- **What is expected**
Which lines run from the one containing "Image resolution: width=1024" through the end of the material? Reproduce them exactly.

- **Available records**
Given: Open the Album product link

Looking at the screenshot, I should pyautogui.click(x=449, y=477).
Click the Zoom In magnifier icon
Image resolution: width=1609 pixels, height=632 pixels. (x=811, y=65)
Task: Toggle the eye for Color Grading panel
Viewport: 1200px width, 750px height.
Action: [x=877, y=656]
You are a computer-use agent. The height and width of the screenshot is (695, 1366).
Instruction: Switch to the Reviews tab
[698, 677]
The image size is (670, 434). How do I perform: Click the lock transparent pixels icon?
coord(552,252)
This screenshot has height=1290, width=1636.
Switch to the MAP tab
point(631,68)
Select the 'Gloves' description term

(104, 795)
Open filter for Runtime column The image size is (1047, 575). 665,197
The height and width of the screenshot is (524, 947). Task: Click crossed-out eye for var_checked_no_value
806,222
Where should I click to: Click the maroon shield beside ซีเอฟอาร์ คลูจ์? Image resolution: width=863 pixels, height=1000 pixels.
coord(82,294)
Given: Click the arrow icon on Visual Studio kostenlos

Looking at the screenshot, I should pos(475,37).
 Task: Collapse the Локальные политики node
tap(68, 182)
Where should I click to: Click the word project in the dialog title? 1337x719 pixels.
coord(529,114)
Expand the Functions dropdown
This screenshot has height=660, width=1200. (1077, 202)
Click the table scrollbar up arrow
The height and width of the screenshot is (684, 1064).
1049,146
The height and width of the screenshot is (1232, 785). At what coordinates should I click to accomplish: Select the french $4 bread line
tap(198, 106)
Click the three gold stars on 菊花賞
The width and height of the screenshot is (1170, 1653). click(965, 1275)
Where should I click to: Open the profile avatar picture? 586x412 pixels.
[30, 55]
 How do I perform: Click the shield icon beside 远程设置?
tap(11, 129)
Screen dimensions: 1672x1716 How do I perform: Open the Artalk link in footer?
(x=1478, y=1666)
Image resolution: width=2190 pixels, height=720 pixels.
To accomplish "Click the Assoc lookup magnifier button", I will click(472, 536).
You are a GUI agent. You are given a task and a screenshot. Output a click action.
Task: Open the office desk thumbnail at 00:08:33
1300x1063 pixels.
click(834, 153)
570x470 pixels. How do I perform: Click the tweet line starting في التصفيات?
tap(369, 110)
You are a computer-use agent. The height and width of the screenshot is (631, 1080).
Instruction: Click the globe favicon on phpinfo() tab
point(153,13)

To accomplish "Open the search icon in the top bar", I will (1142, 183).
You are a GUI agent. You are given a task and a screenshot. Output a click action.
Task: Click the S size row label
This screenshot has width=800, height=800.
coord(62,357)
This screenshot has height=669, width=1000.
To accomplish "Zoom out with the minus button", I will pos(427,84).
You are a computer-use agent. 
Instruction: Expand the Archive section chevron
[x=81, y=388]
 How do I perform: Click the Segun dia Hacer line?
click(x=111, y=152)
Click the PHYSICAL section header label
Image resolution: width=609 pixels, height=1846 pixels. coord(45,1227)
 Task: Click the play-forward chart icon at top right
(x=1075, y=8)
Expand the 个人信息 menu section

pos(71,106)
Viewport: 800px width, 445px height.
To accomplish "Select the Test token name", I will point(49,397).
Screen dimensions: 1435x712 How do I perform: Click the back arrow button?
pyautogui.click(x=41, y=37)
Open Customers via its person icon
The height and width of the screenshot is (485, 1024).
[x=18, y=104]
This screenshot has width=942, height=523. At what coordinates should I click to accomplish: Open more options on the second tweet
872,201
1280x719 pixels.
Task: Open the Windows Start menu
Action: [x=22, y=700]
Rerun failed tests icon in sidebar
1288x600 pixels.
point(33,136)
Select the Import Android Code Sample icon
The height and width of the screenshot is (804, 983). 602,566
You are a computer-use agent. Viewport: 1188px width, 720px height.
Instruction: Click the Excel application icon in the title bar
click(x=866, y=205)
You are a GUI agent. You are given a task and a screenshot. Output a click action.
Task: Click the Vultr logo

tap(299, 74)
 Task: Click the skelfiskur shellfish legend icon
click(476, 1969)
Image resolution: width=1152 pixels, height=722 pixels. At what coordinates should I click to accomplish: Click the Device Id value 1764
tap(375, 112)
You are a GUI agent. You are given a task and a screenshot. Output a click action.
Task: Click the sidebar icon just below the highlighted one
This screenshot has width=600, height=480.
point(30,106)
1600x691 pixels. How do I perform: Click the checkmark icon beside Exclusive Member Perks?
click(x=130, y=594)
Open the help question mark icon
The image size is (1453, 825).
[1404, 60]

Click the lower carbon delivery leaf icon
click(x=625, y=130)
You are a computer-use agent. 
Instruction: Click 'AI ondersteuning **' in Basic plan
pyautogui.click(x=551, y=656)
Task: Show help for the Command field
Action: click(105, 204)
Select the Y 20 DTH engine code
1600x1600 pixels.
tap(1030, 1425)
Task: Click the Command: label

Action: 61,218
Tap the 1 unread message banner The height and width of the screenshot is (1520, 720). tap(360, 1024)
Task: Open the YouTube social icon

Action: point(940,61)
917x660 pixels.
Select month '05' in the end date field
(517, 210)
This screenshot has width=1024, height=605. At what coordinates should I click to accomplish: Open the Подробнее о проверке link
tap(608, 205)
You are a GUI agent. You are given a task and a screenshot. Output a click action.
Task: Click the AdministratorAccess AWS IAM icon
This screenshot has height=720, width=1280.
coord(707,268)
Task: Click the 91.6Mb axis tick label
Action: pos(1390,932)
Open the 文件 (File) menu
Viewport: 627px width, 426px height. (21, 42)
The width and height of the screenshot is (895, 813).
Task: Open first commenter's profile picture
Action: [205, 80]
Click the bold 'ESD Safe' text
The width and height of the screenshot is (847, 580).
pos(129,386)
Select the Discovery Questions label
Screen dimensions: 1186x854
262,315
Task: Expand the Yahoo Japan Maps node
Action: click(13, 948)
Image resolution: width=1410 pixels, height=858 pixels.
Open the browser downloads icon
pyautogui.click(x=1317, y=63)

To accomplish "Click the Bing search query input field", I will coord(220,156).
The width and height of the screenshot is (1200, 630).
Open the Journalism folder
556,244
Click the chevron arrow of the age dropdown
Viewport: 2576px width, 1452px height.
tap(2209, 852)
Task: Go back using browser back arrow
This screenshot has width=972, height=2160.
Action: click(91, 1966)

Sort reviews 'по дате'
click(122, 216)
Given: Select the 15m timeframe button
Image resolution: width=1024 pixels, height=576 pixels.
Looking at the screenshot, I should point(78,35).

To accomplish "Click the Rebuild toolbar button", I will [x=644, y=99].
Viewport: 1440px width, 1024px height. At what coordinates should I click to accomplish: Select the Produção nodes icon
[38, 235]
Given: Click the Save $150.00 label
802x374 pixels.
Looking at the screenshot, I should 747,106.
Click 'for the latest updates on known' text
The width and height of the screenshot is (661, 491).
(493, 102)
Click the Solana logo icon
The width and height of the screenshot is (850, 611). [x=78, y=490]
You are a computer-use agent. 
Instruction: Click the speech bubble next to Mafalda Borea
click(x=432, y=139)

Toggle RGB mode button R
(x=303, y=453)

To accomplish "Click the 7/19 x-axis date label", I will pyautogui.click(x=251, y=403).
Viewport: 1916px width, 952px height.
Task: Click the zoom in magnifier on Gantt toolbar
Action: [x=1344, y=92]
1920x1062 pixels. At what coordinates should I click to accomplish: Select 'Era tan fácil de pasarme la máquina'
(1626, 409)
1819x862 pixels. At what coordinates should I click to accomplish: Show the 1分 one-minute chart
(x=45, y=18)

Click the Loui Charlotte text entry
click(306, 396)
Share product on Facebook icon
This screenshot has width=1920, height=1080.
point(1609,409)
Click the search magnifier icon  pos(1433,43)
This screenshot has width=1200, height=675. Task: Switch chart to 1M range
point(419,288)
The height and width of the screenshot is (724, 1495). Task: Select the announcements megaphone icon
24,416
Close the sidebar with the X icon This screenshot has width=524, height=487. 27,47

- **Solution to this problem**
Image resolution: width=1024 pixels, height=576 pixels.
Looking at the screenshot, I should point(78,35).

To accomplish "Click the Rebuild toolbar button", I will [x=644, y=99].
Viewport: 1440px width, 1024px height. At what coordinates should I click to accomplish: Select the Produção nodes icon
[38, 235]
Given: Click the Save $150.00 label
802x374 pixels.
Looking at the screenshot, I should 747,106.
Click 'for the latest updates on known' text
The width and height of the screenshot is (661, 491).
(493, 102)
Click the Solana logo icon
The width and height of the screenshot is (850, 611). [x=78, y=490]
You are a computer-use agent. 
Instruction: Click the speech bubble next to Mafalda Borea
click(x=432, y=139)

Toggle RGB mode button R
(x=303, y=453)

To accomplish "Click the 7/19 x-axis date label", I will pyautogui.click(x=251, y=403).
Viewport: 1916px width, 952px height.
Task: Click the zoom in magnifier on Gantt toolbar
Action: [x=1344, y=92]
1920x1062 pixels. At what coordinates should I click to accomplish: Select 'Era tan fácil de pasarme la máquina'
(1626, 409)
1819x862 pixels. At what coordinates should I click to accomplish: Show the 1分 one-minute chart
(x=45, y=18)

Click the Loui Charlotte text entry
click(306, 396)
Share product on Facebook icon
This screenshot has width=1920, height=1080.
point(1609,409)
Click the search magnifier icon  pos(1433,43)
This screenshot has width=1200, height=675. Task: Switch chart to 1M range
point(419,288)
The height and width of the screenshot is (724, 1495). Task: Select the announcements megaphone icon
24,416
Close the sidebar with the X icon This screenshot has width=524, height=487. 27,47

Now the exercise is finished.